En effet, il est demandé aux enfants de comparer au moins trois générateurs d’image sur la base d’un autoportrait de l’enfant (fait par l’enfant) et « des informations (personnelles) dans le petit carnet » (donc ce qu’ils aiment, leur passion, qui ils sont, etc.). L’idée semble intéressante de prime abord (réflexivité, représentation de soi, etc.), mais elle est, réalisée ainsi, plutôt dangereuse pour les enfants. Voyons ensemble pourquoi.

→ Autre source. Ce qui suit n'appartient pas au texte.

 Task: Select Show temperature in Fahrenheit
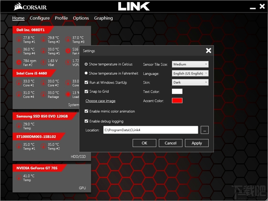click(86, 73)
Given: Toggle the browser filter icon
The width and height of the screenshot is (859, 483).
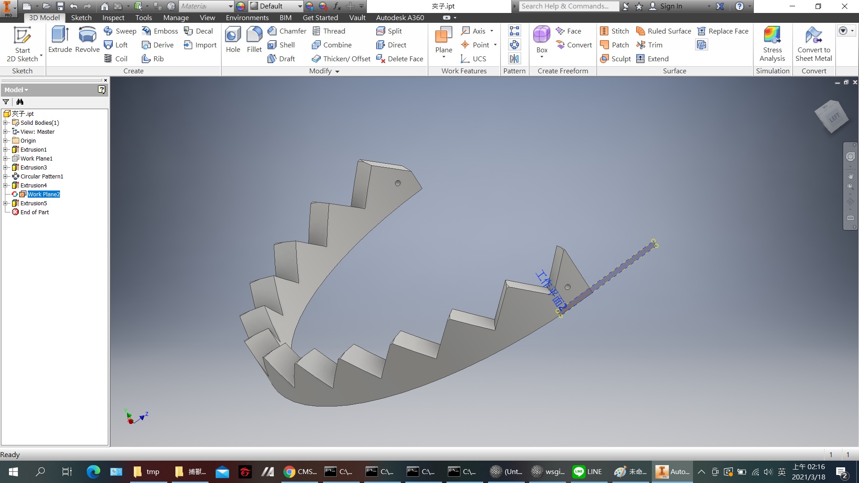Looking at the screenshot, I should (6, 102).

Les éléments clés du sujet Arts plastiques avec générateurs d’images

Le sujet plutôt bien conçu, repart du programme : « Programme : L’oeuvre, l’espace et le spectateur : Les métissages entre arts plastiques et technologie numériques : les évolutions repérables sur la notion d’oeuvre et d’artiste.
Objectifs : Utiliser les outils numériques pour des opérations simples à des fins de création. Découvrir l’utilisation des prompts.
Compétences : Expérimenter, produire, créer : Créer des productions en usant de nouvelles technologies. Expérimenter avec différents générateurs d’image. Dire avec un vocabulaire approprié ce que l’on fait, ressent, imagine, observe, analyse. Confronter intention et réalisation dans la conduite d’un projet pour l’adapter et le réorienter. »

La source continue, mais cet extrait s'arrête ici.